(Information supplied)
------------------------------------------------------------------------
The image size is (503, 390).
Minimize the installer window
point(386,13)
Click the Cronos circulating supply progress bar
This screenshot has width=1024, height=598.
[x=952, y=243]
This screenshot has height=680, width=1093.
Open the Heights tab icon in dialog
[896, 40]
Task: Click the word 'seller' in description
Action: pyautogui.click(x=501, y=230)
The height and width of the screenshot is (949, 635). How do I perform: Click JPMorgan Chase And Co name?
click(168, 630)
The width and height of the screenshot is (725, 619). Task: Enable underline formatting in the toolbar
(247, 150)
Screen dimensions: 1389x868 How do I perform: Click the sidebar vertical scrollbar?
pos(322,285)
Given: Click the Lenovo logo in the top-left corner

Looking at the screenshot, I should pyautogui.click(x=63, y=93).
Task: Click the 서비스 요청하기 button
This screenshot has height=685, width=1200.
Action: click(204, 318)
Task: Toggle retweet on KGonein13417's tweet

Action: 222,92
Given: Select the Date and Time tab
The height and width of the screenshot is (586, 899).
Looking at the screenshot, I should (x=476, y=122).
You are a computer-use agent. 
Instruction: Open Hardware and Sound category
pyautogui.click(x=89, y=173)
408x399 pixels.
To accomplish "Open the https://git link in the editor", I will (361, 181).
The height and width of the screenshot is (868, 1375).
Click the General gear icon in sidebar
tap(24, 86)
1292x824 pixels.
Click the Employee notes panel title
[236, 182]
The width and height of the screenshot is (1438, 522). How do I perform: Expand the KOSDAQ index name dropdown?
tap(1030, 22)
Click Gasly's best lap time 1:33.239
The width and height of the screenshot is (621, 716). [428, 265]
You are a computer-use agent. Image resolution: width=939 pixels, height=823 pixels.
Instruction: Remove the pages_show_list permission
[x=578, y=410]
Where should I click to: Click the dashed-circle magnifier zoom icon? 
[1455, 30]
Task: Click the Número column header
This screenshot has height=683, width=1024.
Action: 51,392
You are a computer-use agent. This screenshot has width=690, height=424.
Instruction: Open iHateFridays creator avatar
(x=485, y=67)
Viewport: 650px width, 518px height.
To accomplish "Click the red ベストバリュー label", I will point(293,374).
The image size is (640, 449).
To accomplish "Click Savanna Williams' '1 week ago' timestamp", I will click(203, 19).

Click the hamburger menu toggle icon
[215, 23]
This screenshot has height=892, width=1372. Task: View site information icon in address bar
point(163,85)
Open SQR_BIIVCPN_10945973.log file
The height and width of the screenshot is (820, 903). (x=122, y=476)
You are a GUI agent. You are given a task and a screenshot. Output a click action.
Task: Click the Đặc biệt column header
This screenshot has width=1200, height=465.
------------------------------------------------------------------------
(Work to be completed)
Please copy out the lines below exactly, starting at the line that contains "The height and width of the screenshot is (868, 1375)." and stopping after the line that contains "The width and height of the screenshot is (621, 716).".

(Exercise result)
The height and width of the screenshot is (868, 1375).
Click the General gear icon in sidebar
tap(24, 86)
1292x824 pixels.
Click the Employee notes panel title
[236, 182]
The width and height of the screenshot is (1438, 522). How do I perform: Expand the KOSDAQ index name dropdown?
tap(1030, 22)
Click Gasly's best lap time 1:33.239
The width and height of the screenshot is (621, 716). [428, 265]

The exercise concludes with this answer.